Storytelling for Education and Learning

Table of Contents


We all are collections of stories. Stories shape our reality and define our identities and lives. Accordingly, those who master the art and craft of storytelling have a great advantage in communication, are more effective in their work, and more successful in their social life.

Moreover, if storytelling is important for anyone, it is fundamental for those who made communication their daily professional activity, teachers for instance. This course will introduce the participants to the core features of storytelling through examining stories from the oral tradition, as well as contemporary and technology-based stories from movies, comics, and videogames.

The course will cover topics like story structures (i.e., what makes the “bones” of a successful story), and how to engage an audience regardless of the medium used. Together, we will explore the development of myth, the “stories that always are, but never happened” (Sallustius), how deeply rooted they are in the collective unconscious (Jung), and what are the links with popular formats, such as fairy tales or contemporary comics or hit movies, including the work on the “Monomyth” by Joseph Campbell.

Every topic will have a strong experiential phase, and participants will have the opportunity to practice what they learned immediately.
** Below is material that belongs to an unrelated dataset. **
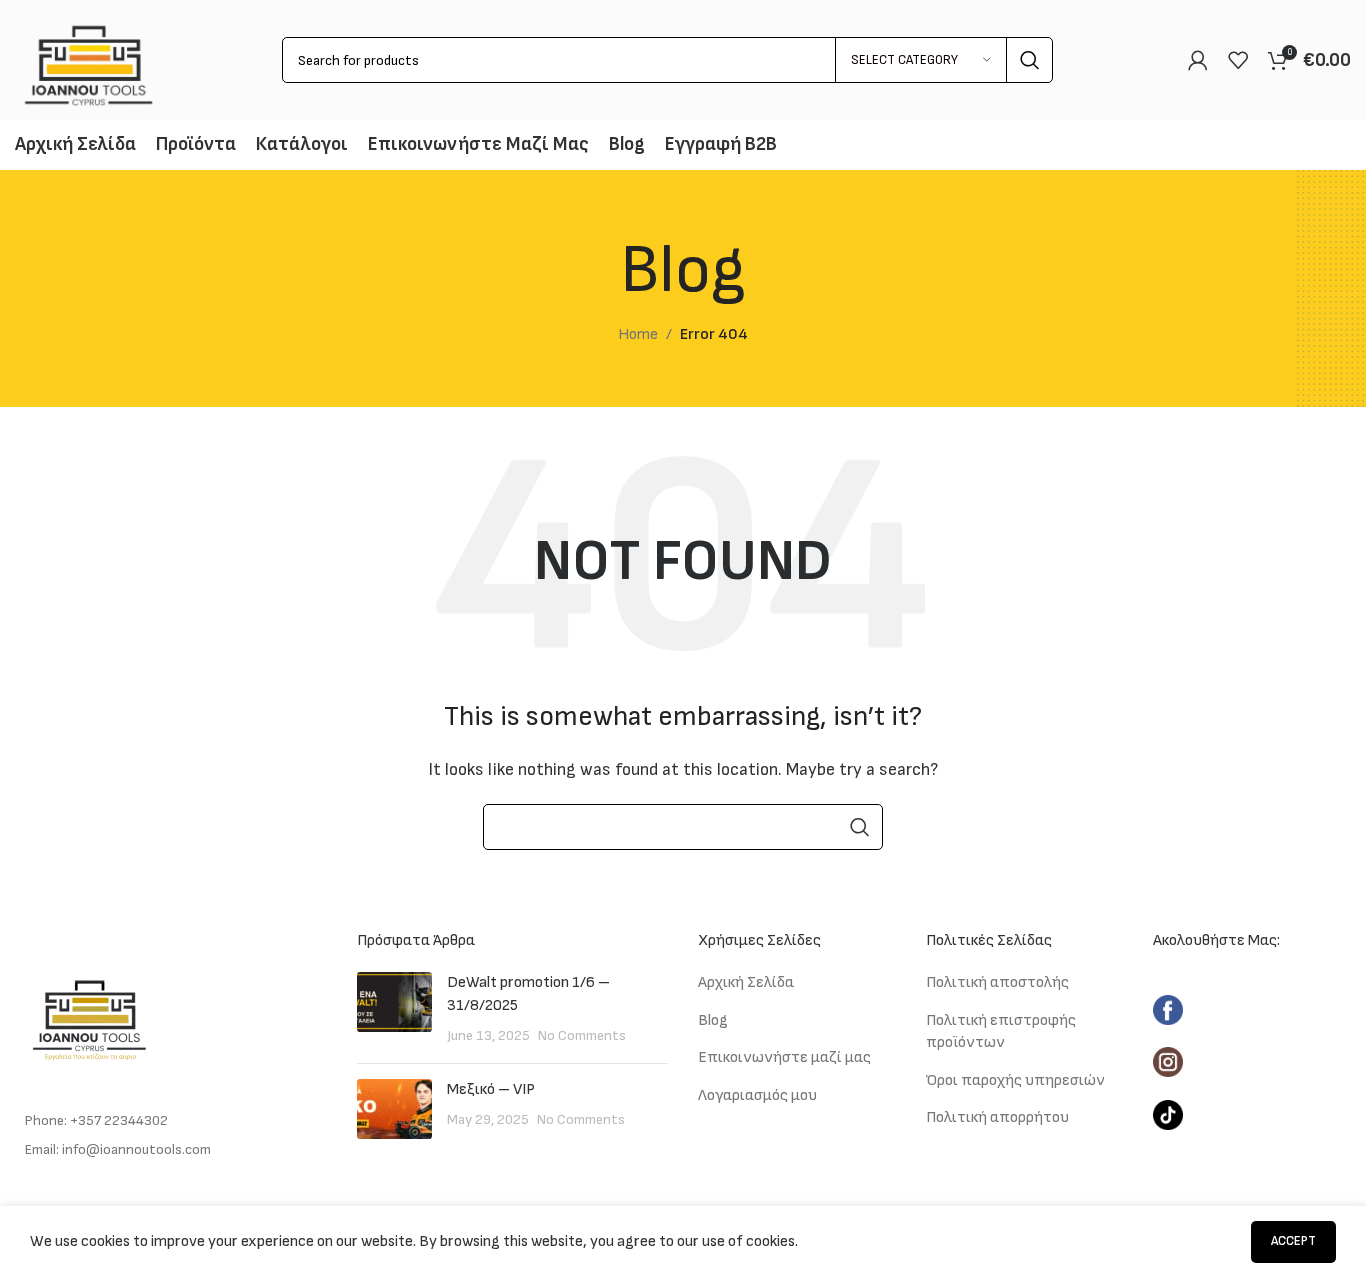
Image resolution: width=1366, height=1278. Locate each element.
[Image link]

The course will encourage participants to tap into their potential as narrators and creators of stories, and become effective communicators who master a variety of tools for storytelling.

By the end, the participants will be more aware of the immense power stories have in everyday life, and will be able to use this understanding to improve their attitude, as well as their professional and personal life.

Learning outcomes

Participants to the course will learn to:

  • Identify the principles, structures and elements of storytelling;
  • Distinguish different formats of stories;
  • Create stories as a single author or as a group;
  • Use storytelling in their teaching and educational activities;
  • Exploit storytelling for their personal development;
  • Improve their public speaking and effective use of voice, body and environmental factors;
  • Acknowledge the impact of stories on contemporary culture.

Tentative schedule

Day 1 – Course introduction & setting goals

  • Introduction to the course, the school, and the external week activities;
  • Icebreaker activities for trust and group building;
  • Identification of needs and goals for each participant;
  • Presentations of participants, their schools and the trainer; 
  • First Introduction to Storytelling, creation of short “Fairy Tales”.

Day 2 – Storytelling

  • Storytelling models, from myth to classics to the contemporary age;
  • Storytelling games to inspire creativity and quickly generate stories;
  • Public Speaking workshop with feedback from the trainer and the group.

Day 3 – Incorporating audiovisuals

  • Audiovisual storytelling: how to integrate videos and cinema in educational activities;
  • The Hero’s Journey by Joseph Campbell, introduction to the model and application;
  • Practice – write and share a Hero’s Journey.

Day 4 – Illustrations

  • Basics of Illustration and Drawing: how to use visuals to make your sessions more engaging;
  • An introduction to comics;
  • Practical experience: tell your own Origin Story through Drawing and Comics.

Day 5 – Evaluation

  • Digital education and educational videogames: an overview;
  • Practical session on oral storytelling: sharing stories in group;
  • Where to find extra resources.

Day 6 – Course closure and cultural activities

  • Course evaluation: round-up of acquired competencies, feedback, and discussion;
  • Awarding of the course Certificate of Attendance;
  • Excursion and other external cultural activities.